Earth observation (EO) satellites generate enormous volumes of imagery that are critical for monitoring climate change, responding to natural disasters, managing natural resources, and tracking urban development. As the number of satellites increases and sensor technology improves, the challenge has shifted from collecting data to processing it efficiently.

Early missions like the European Space Agency's Phi-sat-1 demonstrated that lightweight deep neural networks could run on space-qualified hardware, executing relatively simple tasks such as discarding cloudy images before downlink. However, these task-specific models are limited, as each new application requires training and uploading an entirely separate model.
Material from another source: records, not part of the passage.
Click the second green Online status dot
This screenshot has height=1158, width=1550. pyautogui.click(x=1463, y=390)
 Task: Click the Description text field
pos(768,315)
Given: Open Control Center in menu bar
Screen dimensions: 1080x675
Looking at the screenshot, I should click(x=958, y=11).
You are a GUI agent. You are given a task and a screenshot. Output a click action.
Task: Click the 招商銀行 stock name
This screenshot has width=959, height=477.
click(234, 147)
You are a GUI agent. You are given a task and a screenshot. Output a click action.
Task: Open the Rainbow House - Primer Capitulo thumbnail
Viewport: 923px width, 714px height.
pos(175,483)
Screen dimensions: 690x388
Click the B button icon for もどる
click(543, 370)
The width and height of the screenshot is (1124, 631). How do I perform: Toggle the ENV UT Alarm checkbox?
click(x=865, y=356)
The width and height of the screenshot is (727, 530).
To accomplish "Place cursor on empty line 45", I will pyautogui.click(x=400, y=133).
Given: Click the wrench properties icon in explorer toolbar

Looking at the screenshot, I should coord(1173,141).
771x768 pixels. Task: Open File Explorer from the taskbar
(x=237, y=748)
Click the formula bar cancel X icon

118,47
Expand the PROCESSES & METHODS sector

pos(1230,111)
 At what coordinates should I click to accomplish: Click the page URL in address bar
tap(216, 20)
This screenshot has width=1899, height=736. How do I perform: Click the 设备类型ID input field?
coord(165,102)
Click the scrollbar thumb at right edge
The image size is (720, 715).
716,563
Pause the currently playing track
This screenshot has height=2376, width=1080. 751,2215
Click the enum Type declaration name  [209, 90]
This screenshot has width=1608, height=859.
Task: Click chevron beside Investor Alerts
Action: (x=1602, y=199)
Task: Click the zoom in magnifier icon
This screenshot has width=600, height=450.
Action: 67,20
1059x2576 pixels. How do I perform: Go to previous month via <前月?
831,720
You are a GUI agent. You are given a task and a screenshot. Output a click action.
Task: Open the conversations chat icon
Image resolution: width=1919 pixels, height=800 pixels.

Pretrained on large, diverse satellite datasets, a single GeoFM backbone can power multiple downstream tasks by simply attaching lightweight, task-specific heads. The core challenge has been that most GeoFMs are far too large to deploy on the resource-constrained hardware found aboard satellites, and they are often trained on data from different sensors than those used in actual missions, creating a performance-degrading domain gap.

Compressing Without Sacrificing Performance

The core technical contribution of the study is a compression strategy that makes a large GeoFM suitable for deployment on satellites. The researchers used Prithvi-EO-2.0-300M, a 300-million-parameter vision transformer developed by IBM and NASA, as their starting point.

At over one gigabyte in size, this model is far too large for the limited memory and processing power available on most space hardware. To address this, the team applied a technique called knowledge distillation.

The key architectural change was reducing the patch embedding dimension, which is the size of the internal feature vectors the model uses to represent image patches. By shrinking this dimension from 1,024 to 256, the researchers produced a compact variant they called 256-MAE-D, which is 16 times smaller than the original, dropping from roughly 1.2 GBs to just 73 MBs.

To train this student model effectively, the team developed a novel pretraining approach called dual-masked autoencoder (MAE) distillation, in which both the larger model and smaller model use MAE pipelines independently, with the smaller model trained to match the larger model’s reconstructions at masked image locations.

When evaluated across five downstream EO tasks, including cloud detection, flood detection, landslide detection, and estimation of above-ground biomass, the compact 256-MAE-D model performed on par with the full 300-million-parameter baseline. Differences in metrics such as accuracy, F1 score, and intersection over union were typically within the variability seen across multiple training runs, with the compact model occasionally outperforming its larger counterpart.

Bridging the Domain Gap and Validation

Compressing the model was only one part of the challenge. The researchers also had to contend with the domain gap, a well-known problem in machine learning where a model trained on data from one sensor performs poorly when applied to data from a different sensor.

In this study, the GeoFM was originally pretrained on imagery from the Harmonised Landsat-Sentinel-2 dataset at resolutions of 10 to 30 meters. When applied directly to data from the Kanyini CubeSat, which captures imagery at a much coarser 75-meter resolution, performance on cloud detection tasks dropped sharply, with accuracy falling by nearly 50 percentage points.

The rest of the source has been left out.